DR. G: Is this your car?
RINGA: No.
DR. G: Can you drive?
RINGA: I think so.
DR. G: Hop in.
RINGA: Okay, which one is the altimeter? Umm...hey, what does this button do?
DR. G: NO! Don’t push it! Never ever ever ever push that button!
(They go to the prison)
Scene 4
(Sign at prison says: Pastelle Prison Be sure to visit out gift shop!)
NARRATOR: Behold! The great prison of the Pastelle. Home to the world’s evilest, vilest rapists, killers, and chronic couch potatoes. Once a prisoner goes in, he never comes out alive and rarely does he escape dead.

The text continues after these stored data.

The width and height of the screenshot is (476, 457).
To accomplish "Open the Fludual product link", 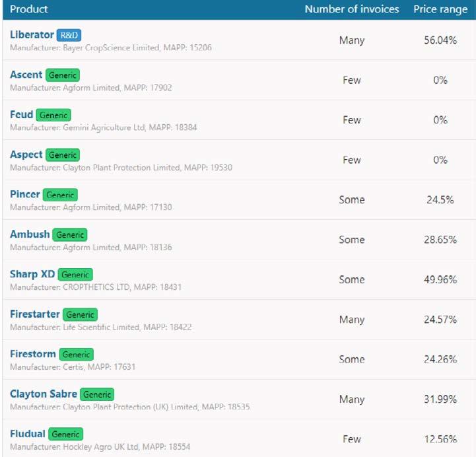I will click(x=28, y=434).
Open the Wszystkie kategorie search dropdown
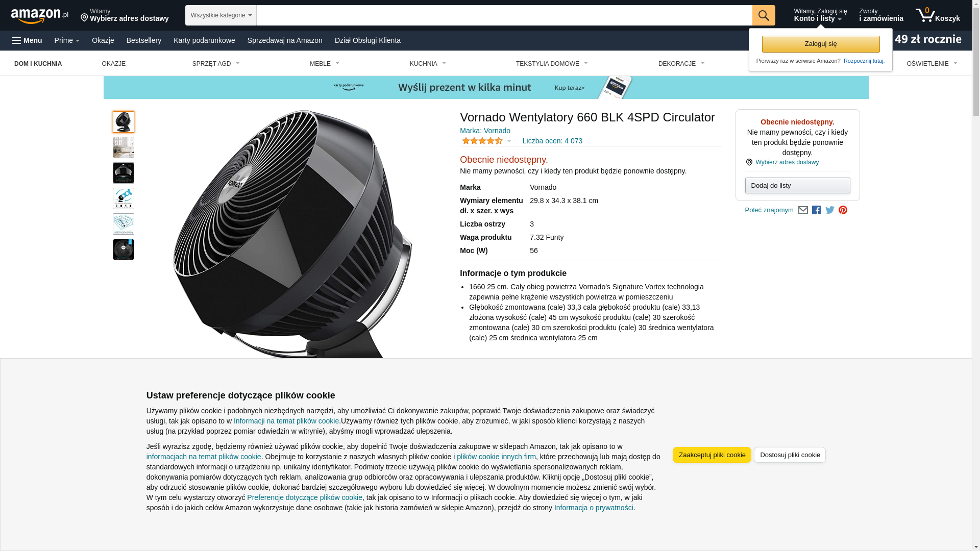This screenshot has width=980, height=551. (221, 15)
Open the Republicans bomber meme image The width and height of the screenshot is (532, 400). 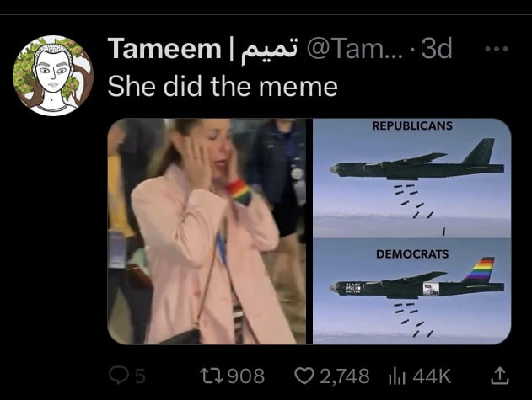pyautogui.click(x=412, y=178)
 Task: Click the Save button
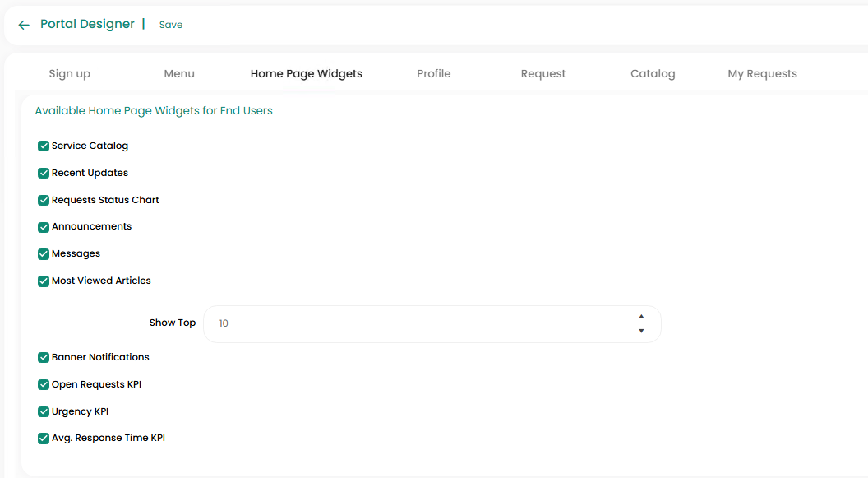click(171, 25)
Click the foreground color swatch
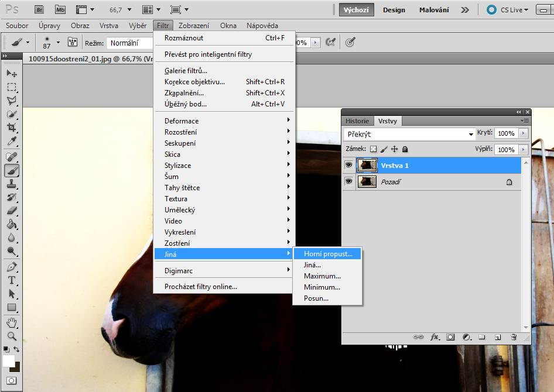The width and height of the screenshot is (554, 392). coord(8,361)
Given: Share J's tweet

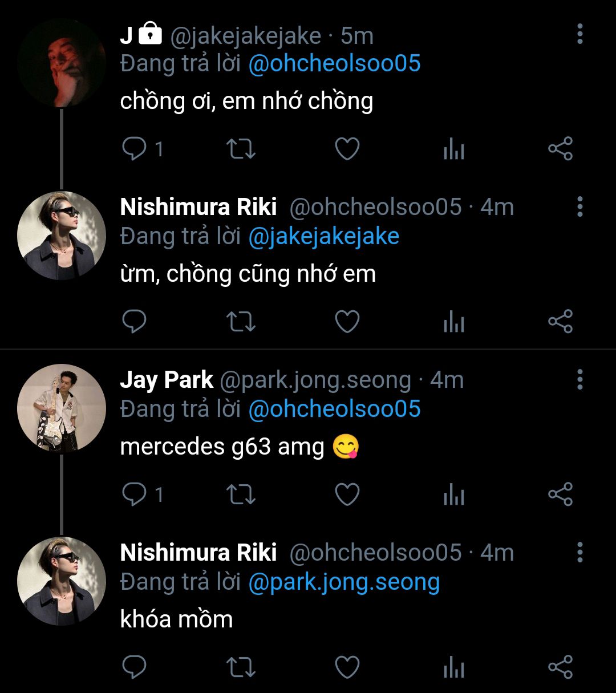Looking at the screenshot, I should point(560,149).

(There is a silence as that sinks in)
NARRATOR: But the cook makes a pretty mean beef stroganoff.
DR. G: Hello, we’re here to see Octavius Diabolique.
GUARD: Do you mean Octavius Diabolique the evil, demented bloodthirsty serial killer or Octavius Diabolique the guy who steals road signs?
DR. G: The, uh, evil, demented, bloodthirsty serial killer.
GUARD: Alright, but I can’t let you right in. We recently had a nasty incident in which an visitor had his limbs hacked off. Before you can come in, you have to pass the security check.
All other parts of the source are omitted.